Двенадцать сыновей было у великого князя литовского Ольгерда. Пятеро от первой жены. Те все были крещены и носили русские имена. Все они сидели на уделах и были нынче вдали от отца. И семеро — от Ульянин. Эти семеро носили литовские имена и крещены были далеко не все. А то и крещены, но наречены все равно отечественными прозываниями. Ольгерд считал более важным понравиться своим, литовским, подданным, чем угождать второй жене. С первой, с той, все было значительно сложнее. Тогда он еще не вошел в силу, да и Витебский удел весил очень много… В те времена!
Вот среди двенадцати сыновей и предстояло ему выбрать теперь наследника, ибо в литовском княжеском доме, так повелось с Гедимина, наследника назначал сам прежний государь. И из всей этой дюжины избрал Ольгерд не старшего, Андрея, не Дмитрия, а младшего, сына Ульянин, Ягайлу. И ему оставлял, готовился оставить, это все: город, княжество, власть над обширною, завоеванной им и отобранной у татар землею русичей от моря и до моря… А ведь с чего началось, с какой малости началось! И сейчас бы, при смерти, порадовать ему, но — не было радости. Не была сокрушена Польша, ни венгерский король, ни Москва, а без того все его приобретения зыбки, как вечерний туман над болотом, и могут растаять, уплыть, просочиться, словно вода в песок… Почему никогда прежде — никогда! — не чуял он этой временности, мгновенности земного существования. И — только теперь. Когда поздно, все поздно!

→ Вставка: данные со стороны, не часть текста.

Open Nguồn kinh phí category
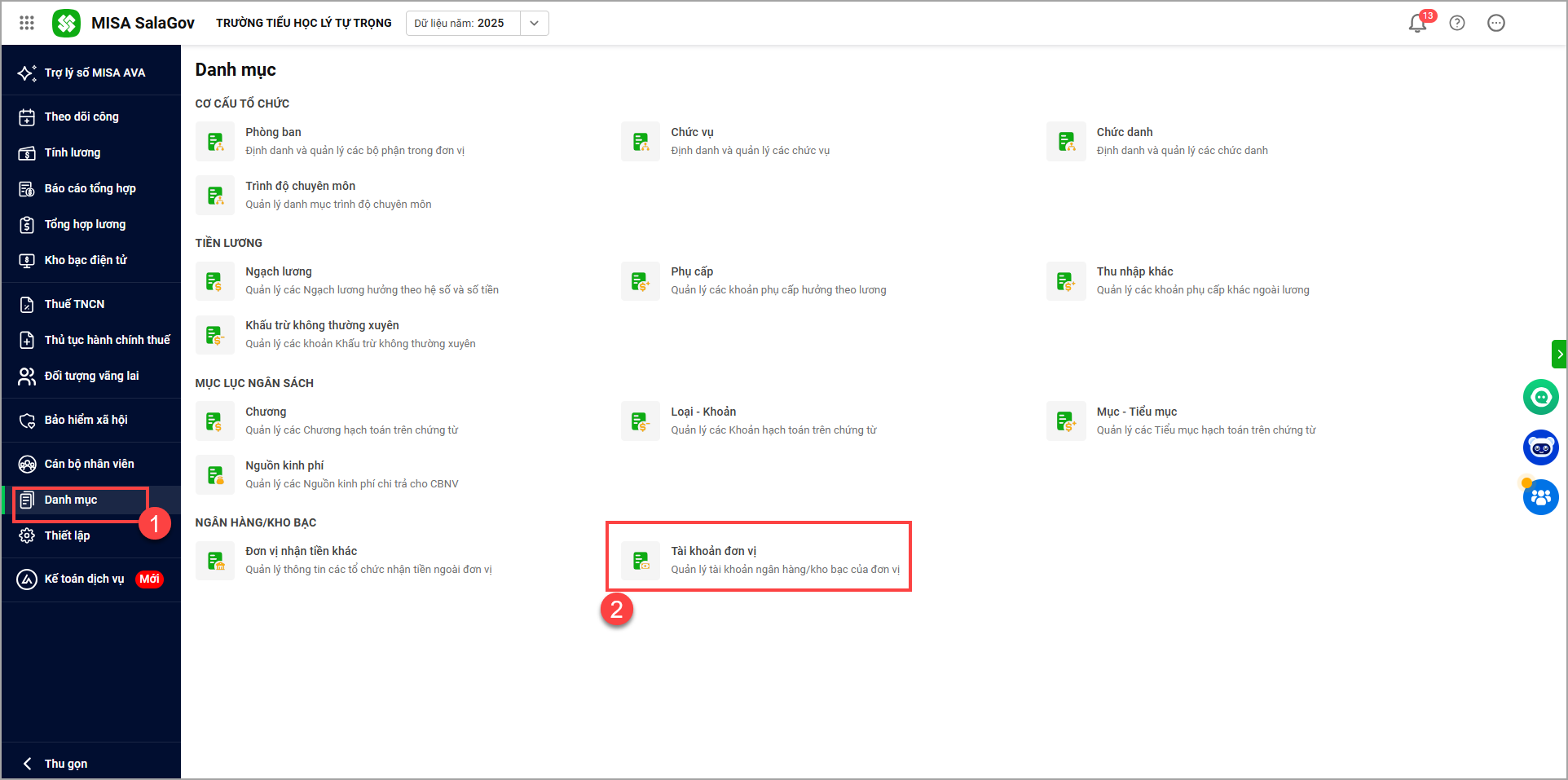This screenshot has height=780, width=1568. [284, 465]
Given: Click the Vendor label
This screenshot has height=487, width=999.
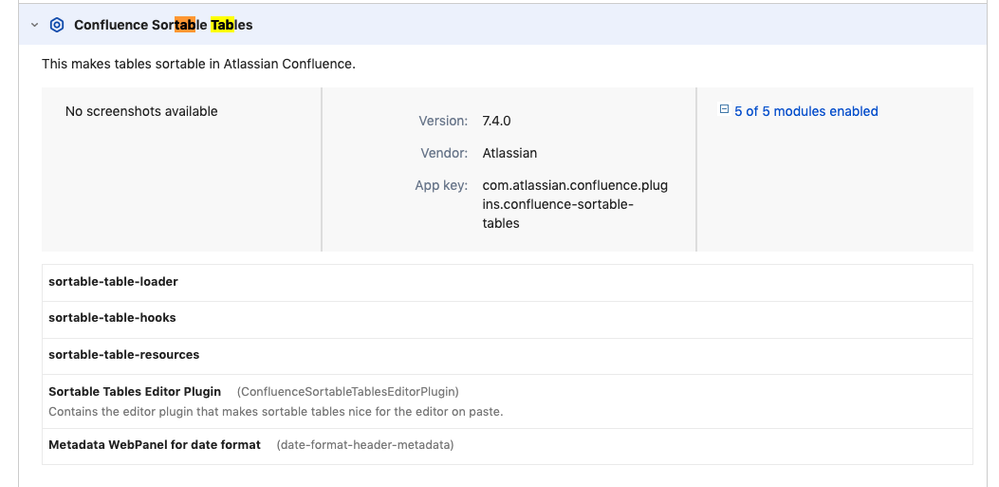Looking at the screenshot, I should pyautogui.click(x=444, y=153).
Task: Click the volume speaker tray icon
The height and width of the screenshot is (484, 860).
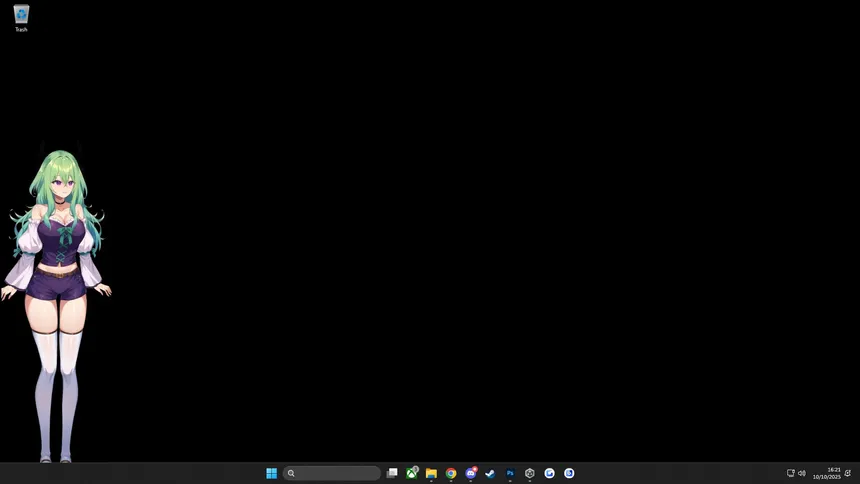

…Вот сейчас взойдет русский поп. И — успокоит? Даст увидеть нечто, о котором постоянно толкуют они в своих церквах? Он не мог уже насмешничать. Жизнь уходила из него, как вода из разбитого кувшина, жизнь уходила, как вода… Он долго жил и много содеял, но оказалось и жизни, и дел не хватило ему.
Целебное питье помогало только на время. Он голодным, обострившимся взглядом вперялся в лица слуг, искал за личиною внешней заботливости радость о его смерти. Он никому не верил и теперь, на ложе смерти своей.